Le plancher orbitaire, anatomiquement formé par les plaques orbitaires du maxillaire, de l’os zygomatique et de l’os palatin, sert de principal échafaudage pour le soutien des tissus mous orbitaires. Les défauts dans cette région, souvent résultant d’une résection tumorale ou d’un traumatisme, conduisent souvent à des énophtalmes et à une diplopie due à la perte de continuitéstructurelle 1. Les approches reconstructives actuelles reposent principalement sur deux stratégies : les matériaux alloplastiques (par exemple, le maillage en titane) ou les lambeaux osseux libres autologues (par exemple, le péroné ou les greffes de la crête iliaque)2,3,4. Le maillage en titane, malgré sa malléabilité intraopératoire, comporte des risques de complications à long terme, notamment la fatigue du matériau, le déplacement et les réactions des corpsétrangers 5. Les fractures de fatigue structurelle peuvent traumatiser les tissus mous intra-orbitaires, provoquant des énophtalmes et de la diplopie, tandis que les réponses inflammatoires chroniques à l’implant peuvent entraîner une exposition à la plaque de titane due à une nécrose tissulaire progressive. Les lambeaux osseux libres, bien qu’évitant les problèmes liés aux matériaux synthétiques, nécessitent une anastomose microvasculaire avec des risques inhérents de thrombose, de morbidité du site donneur et d’une durée opératoireprolongée 6,7.

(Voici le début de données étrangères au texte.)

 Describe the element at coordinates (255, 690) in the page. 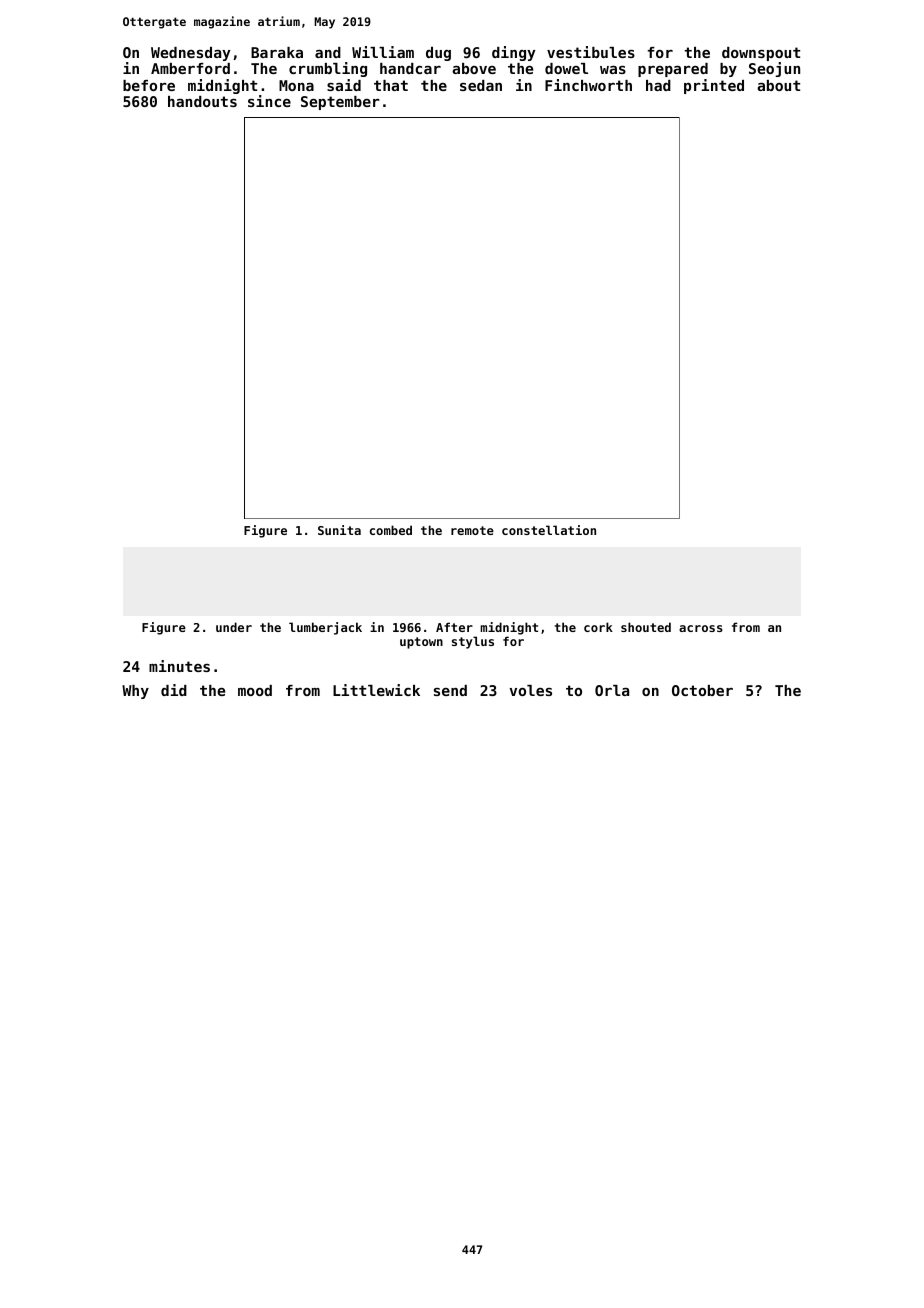

I see `mood` at that location.
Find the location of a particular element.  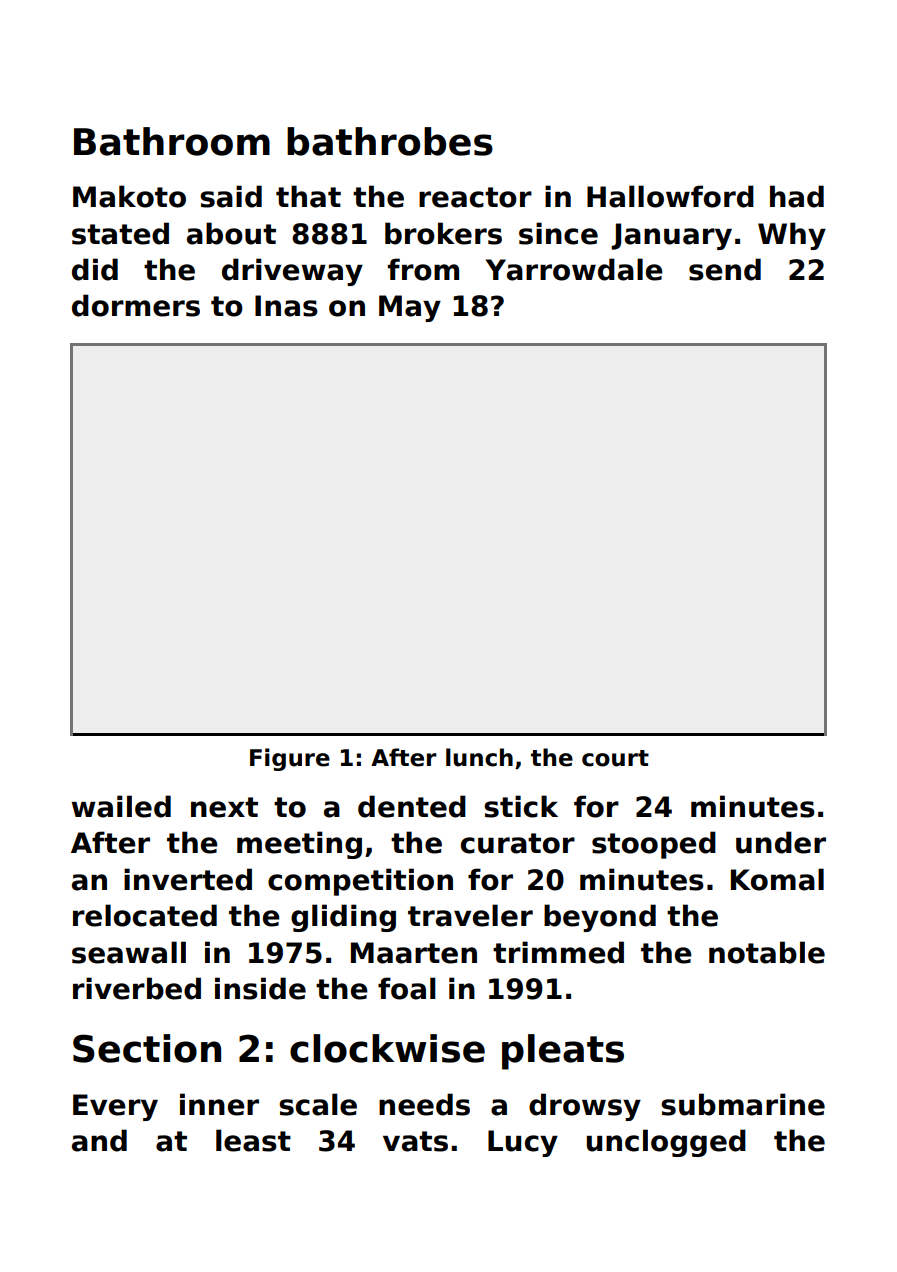

Yarrowdale is located at coordinates (574, 269).
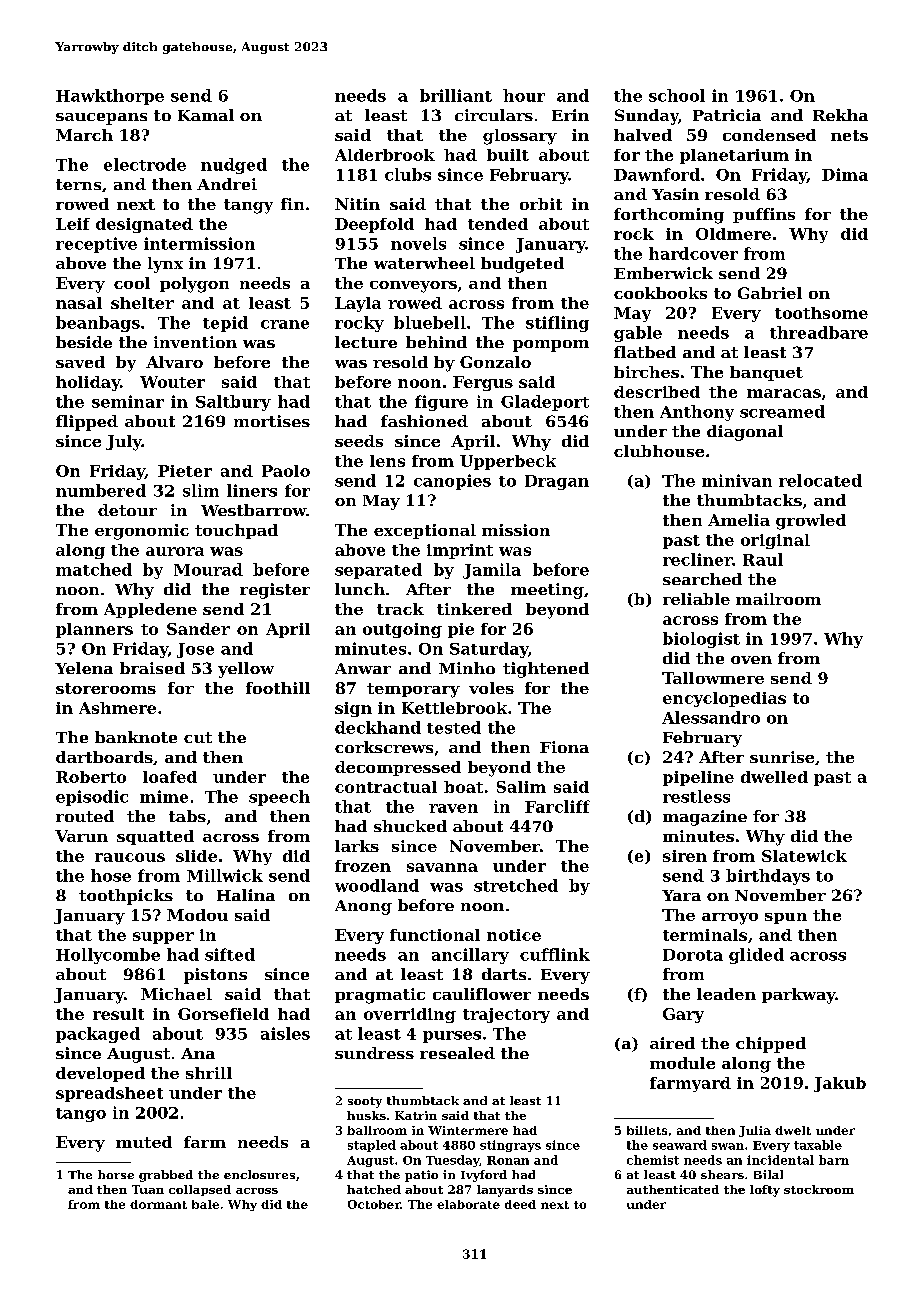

Pour remédier à ces limites, nous avons développé une technique novatrice : le lambeau pédiculé coronoïde-temporal (CTPF). Cette méthode exploite la proximité spatiale du processus coronoïde avec le plancher orbital et sa résistance biomécanique intrinsèque en tant qu’os porteur. La figure 1 montre les étapes chirurgicales de prélèvement et de transposition du CTPF sur le plancher orbital. En préservant l’apport vasculaire naturel grâce à des attaches intactes du muscle temporal, la CTPF élimine la dépendance à l’anastomose microchirurgicale tout en maintenant la viabilité ostéogénique.
La technique est particulièrement applicable aux défauts isolés du plancher antérieur de petite à moyenne taille qui n’impliquent pas la paroi orbitaire médiale ni le plancher postérieur. Il n’est pas recommandé pour les défauts importants et complexes nécessitant un volume important ou une reconstruction multi-murs en raison des limitations anatomiques de la portée et de la taille des lambets.
Notre cas clinique représentatif démontre que ce lambeau pédiculé permet une reconstruction orbitale anatomiquement saine avec une morbidité minimale du site donneur. Bien que cette approche offre une alternative prometteuse aux greffes traditionnelles ou aux matériaux alloplasiques, les données quantitatives de résultats ne sont pas encore disponibles, et d’autres études sont nécessaires pour valider l’efficacité à long terme.